STEM as the Goal. STEAM as a Pathway.
Dr. Gary May, Dean of the College of Engineering at Georgia Tech, is one of my role models. I’ve learned from him on how to broaden participation in computing, what academic leadership looks like, and how to make sure that education gets its due attention, even at a research-intensive university.
He wrote an essay (linked below) critical of the idea of “STEAM” (Science, Technology, the Arts, and Mathematics). I just recently wrote a blog post saying that STEAM was a good idea (see link here). I’m not convinced that I’m at odds with Gary’s point. I suspect that the single acronym, “STEM” or “STEAM,” has too many assumptions built into it. We probably agree on “STEM,” but may have different interpretations of “STEAM.”

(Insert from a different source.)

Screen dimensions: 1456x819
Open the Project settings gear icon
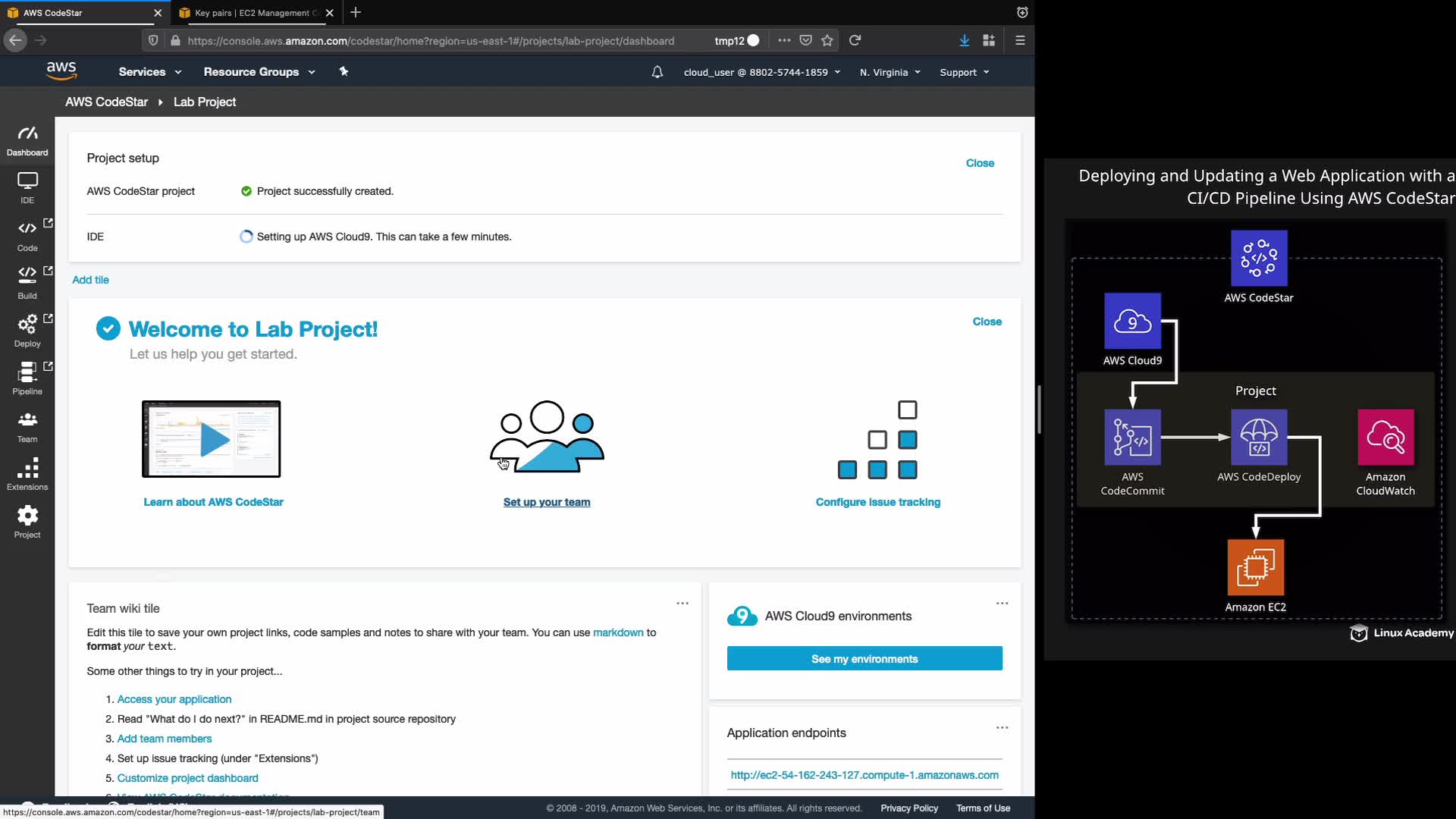[x=27, y=522]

The term “STEM” has come to represent an emphasis on science, technology, engineering, and mathematics education in schools. A recent Washington Post article critiques exactly that focus: Why America’s obsession with STEM education is dangerous.
From Gary’s essay, I think he reads “STEAM” to mean “We need to integrate Arts into STEM education.” Or maybe, “We need to emphasize Arts as well as STEM in our schools.” Or even, “All STEM majors must also study Art.” Gary argues that STEM is too important to risk diffusing by adding Art into the mix.
That’s not exactly what I mean when I see a value for STEAM. I agree that STEM is the goal. I see STEAM as a pathway.
Media Computation is a form of blending STEM plus Art. I’m teaching computer science by using the manipulation of media at different levels of abstraction (pixels and pictures, samples and sounds, characters and HTML, frames and video) as an inviting entryway into STEM. There are many possible and equally valid pathways into Computing, as one form of STEM. I am saying that my STEAM approach may bring people to STEM who might not otherwise consider it. I do have a lot of evidence that MediaComp has engaged and retained students who didn’t used to succeed in CS, and that part of that success has been because students see MediaComp as a “creative” form of computing (see my ICER 2013 paper).
I have heard arguments for STEAM as enhancing STEM. For example, design studio approaches can enhance engineering education (as in Chris Hundhausen’s work — see link here). In that sense of STEAM, Art offers ways of investigating and inventing that may enhance engineering design and problem-solving. That’s about using STEAM to enhance STEM, not to dilute or create new course requirements. Jessica Hodgins gave an inspiring opening keynote lecture at SIGCSE 2015 (mentioned here) where she talked about classes that combined art and engineering students in teams. Students learned from each other new perspectives that informed and improved their practice.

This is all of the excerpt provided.